La Commission a examiné, en deuxième lecture, sur le rapport de M. Alain Gest, le projet de loi organique relatif au référendum local (n° 1047).

Exprimant en préambule sa satisfaction de voir les députés et les sénateurs se rejoindre dans le même souci de renforcer les mécanismes de démocratie directe, M. Alain Gest, rapporteur, a précisé que le seul motif de désaccord entre les deux assemblées résidait dans le niveau du seuil de participation requis pour conférer valeur décisionnelle aux référendums locaux. Rappelant que le projet de loi initial n'avait prévu aucun seuil de participation, il a fait état de la réticence des parlementaires à accorder une légitimité à un scrutin qui n'aurait mobilisé qu'une minorité des électeurs. Il a indiqué que les sénateurs avaient alors fixé, contre l'avis du Gouvernement, le seuil de participation requis à 50 % des électeurs inscrits. Il a ensuite rappelé qu'il avait mis en garde les députés contre le risque qu'un seuil trop élevé ne rende inopérante l'innovation du référendum local et proposé un amendement réduisant ce seuil à 40 %, qui avait été adopté par la Commission des lois ; il a ajouté qu'en séance publique, une majorité s'était dessinée en faveur de l'amendement présenté par M. Marc-Philippe Daubresse fixant ce seuil au tiers des électeurs inscrits, ce taux présentant l'avantage d'être plus lisible.

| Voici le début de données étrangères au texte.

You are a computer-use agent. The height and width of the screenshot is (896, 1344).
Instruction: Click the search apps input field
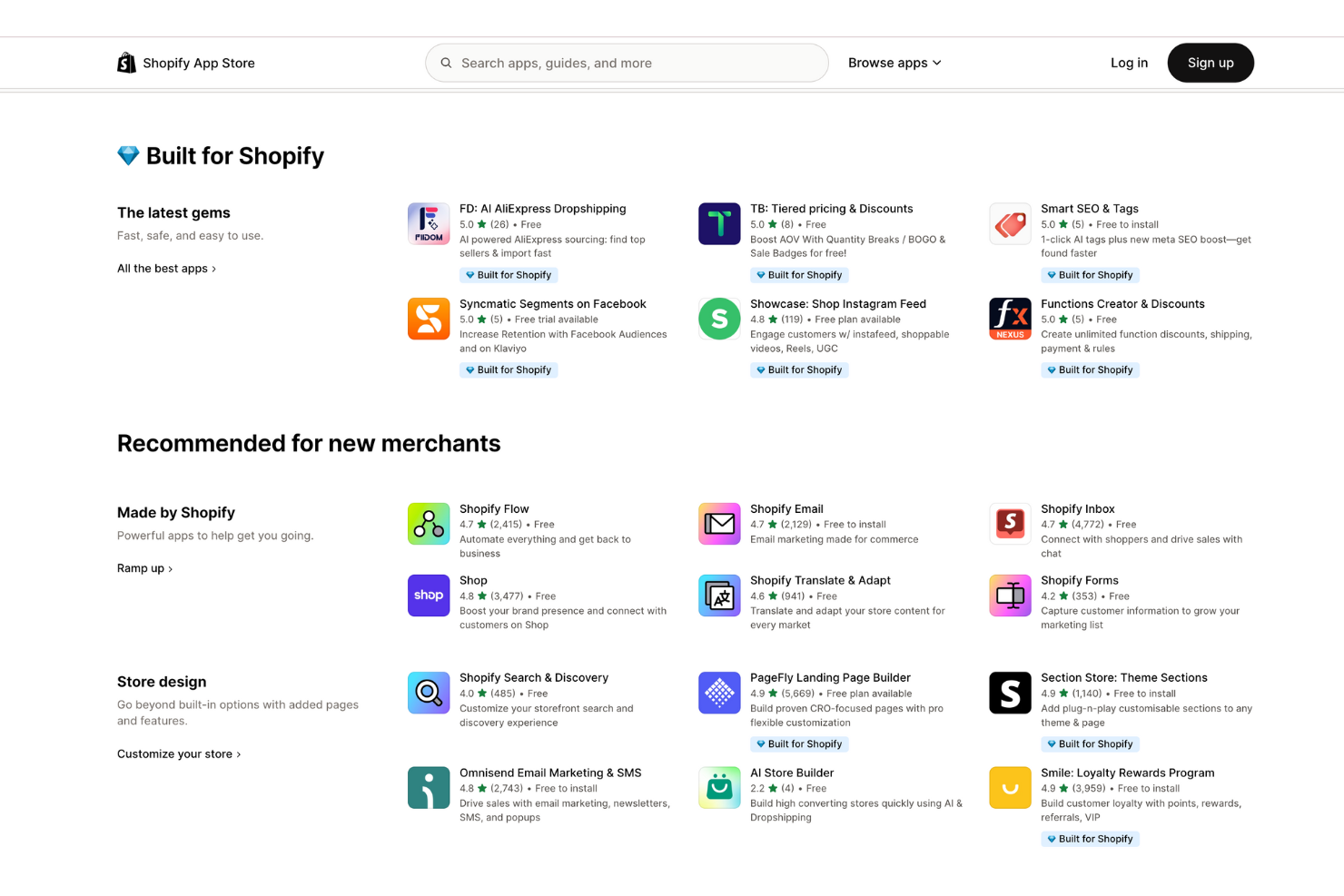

Le Sénat ayant rétabli en deuxième lecture le seuil de 50 %, le rapporteur a émis le souhait que cette simple question de procédure ne fasse pas obstacle à l'adoption définitive et consensuelle d'une réforme destinée à démocratiser le processus de décentralisation. Il a considéré que l'essentiel était acquis, puisque le référendum était désormais inscrit dans la Constitution et précisé dans une loi organique ; tout en comprenant la réticence des élus locaux face à un mécanisme qu'ils ne maîtrisent pas encore, il a jugé que le projet de loi assortissait le recours au référendum de garanties suffisantes pour que la légitimité des élus locaux ne soit pas remise en cause. En attendant que cette procédure soit acceptée par les élus locaux pour ce qu'elle est, à savoir un outil de gestion susceptible de conforter leurs choix, il a plaidé pour une adoption sans modification du projet de loi adopté par le Sénat.

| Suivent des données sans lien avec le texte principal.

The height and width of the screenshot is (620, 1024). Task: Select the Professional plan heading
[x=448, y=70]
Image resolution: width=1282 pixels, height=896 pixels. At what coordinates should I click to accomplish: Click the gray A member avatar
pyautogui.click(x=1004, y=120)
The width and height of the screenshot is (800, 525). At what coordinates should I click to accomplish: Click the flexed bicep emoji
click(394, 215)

Le président Pascal Clément a rappelé que le Gouvernement avait cru pouvoir établir un parallèle entre les référendums nationaux et les référendums locaux en ne subordonnant pas la validité de ceux-ci à un seuil de participation. Il a souligné que le débat ne se posait pas dans les mêmes termes pour les référendums locaux, par lesquels, à défaut de seuil de participation, des minorités agissantes et mobilisées pourraient emporter la décision, surtout dans les petites communes, alors même que le taux de participation serait très faible.

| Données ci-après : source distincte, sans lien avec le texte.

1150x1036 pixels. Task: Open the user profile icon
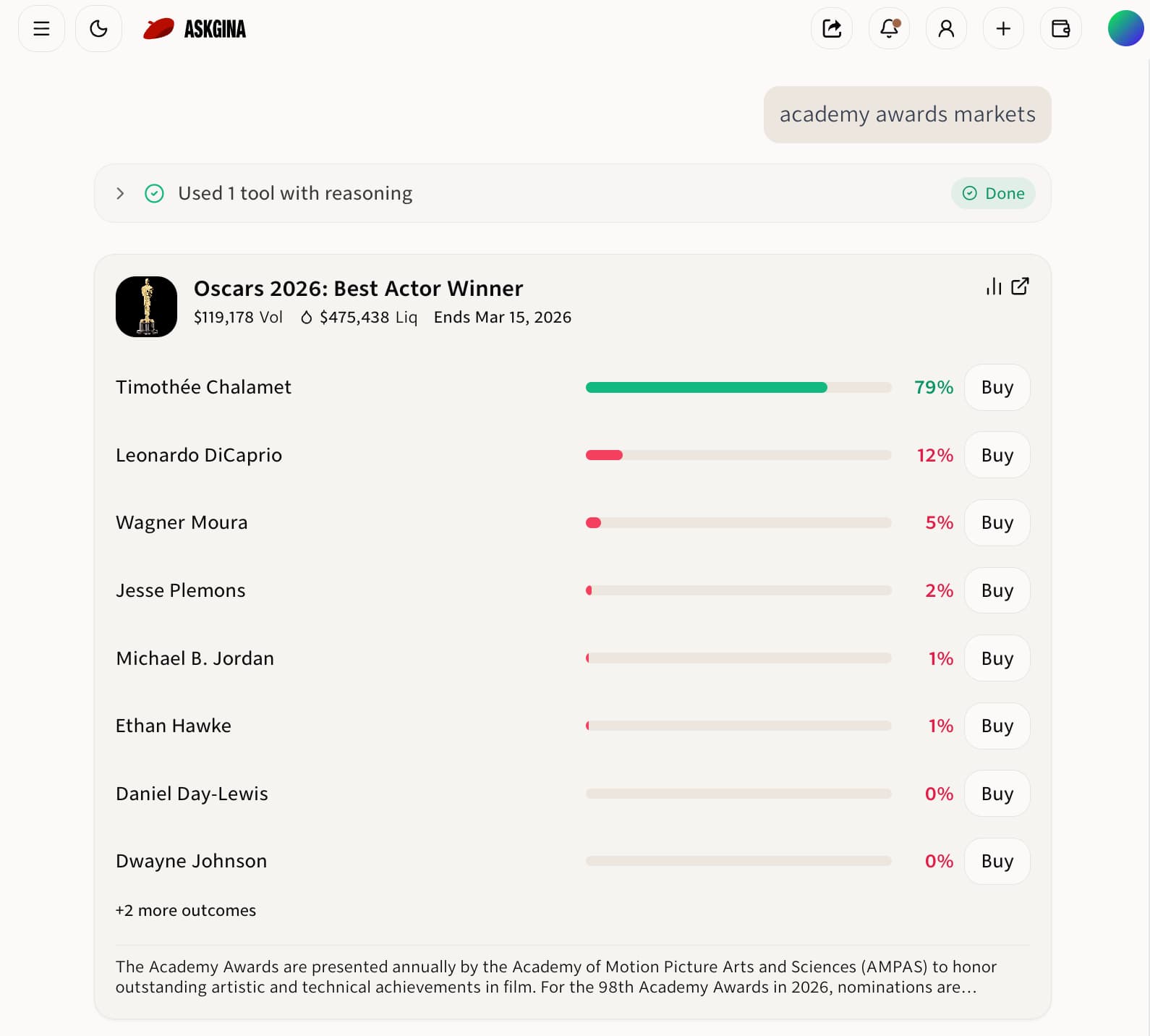[x=946, y=29]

Il a indiqué qu'il avait espéré, lors de la première lecture à l'Assemblée nationale, que les parlementaires trouvent un accord lors des lectures ultérieures sur un seuil de participation de 40 % , mais que les contacts pris avec le rapporteur du Sénat, également Président de l'Association des maires de France, ainsi qu'avec le président de la Commission des lois du Sénat, ont fait ressortir l'impossibilité d'un tel accord, compte tenu notamment de la réticence exprimée par les élus locaux à l'encontre de ce dispositif de démocratie directe. Tout en reconnaissant la différence juridique existant entre un référendum et une consultation, il a estimé qu'il ne fallait pas exagérer l'importance du désaccord entre les sénateurs et les députés puisque, dans les faits, même si la participation à un référendum local n'atteint pas le seuil prévu par la loi, ce référendum revêtirait une valeur consultative qu'il serait difficile d'ignorer lorsque les élus locaux auront à prendre leur décision. Il a donc souhaité l'adoption sans modification du projet de loi adopté par le Sénat en deuxième lecture.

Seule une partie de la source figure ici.